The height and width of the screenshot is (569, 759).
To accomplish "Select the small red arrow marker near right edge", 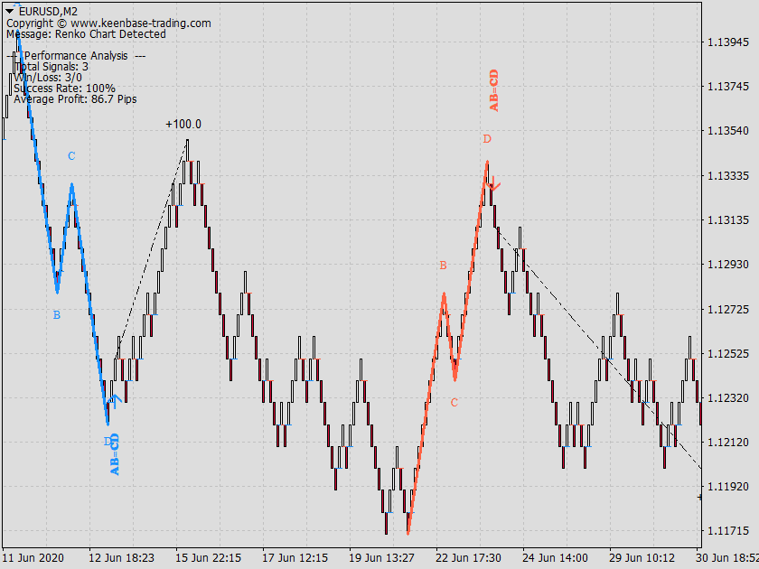I will click(x=699, y=497).
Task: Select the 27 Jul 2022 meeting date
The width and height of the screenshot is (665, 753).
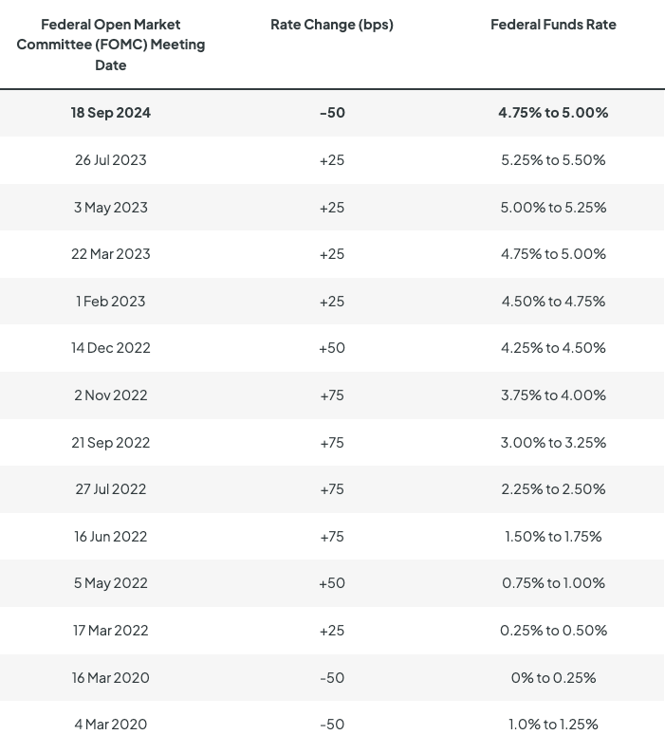Action: point(111,489)
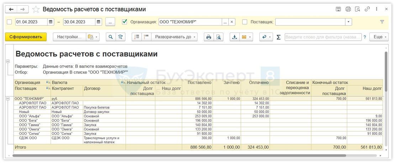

- - - -

> **Work task**:
Your task is to repeat exactly the lines from the one containing "Task: Select the 27 Jul 2022 meeting date" through the end of the material, both included, and only those, without pictures.

> **Written answer**:
Task: Select the 27 Jul 2022 meeting date
The width and height of the screenshot is (665, 753).
Action: point(111,489)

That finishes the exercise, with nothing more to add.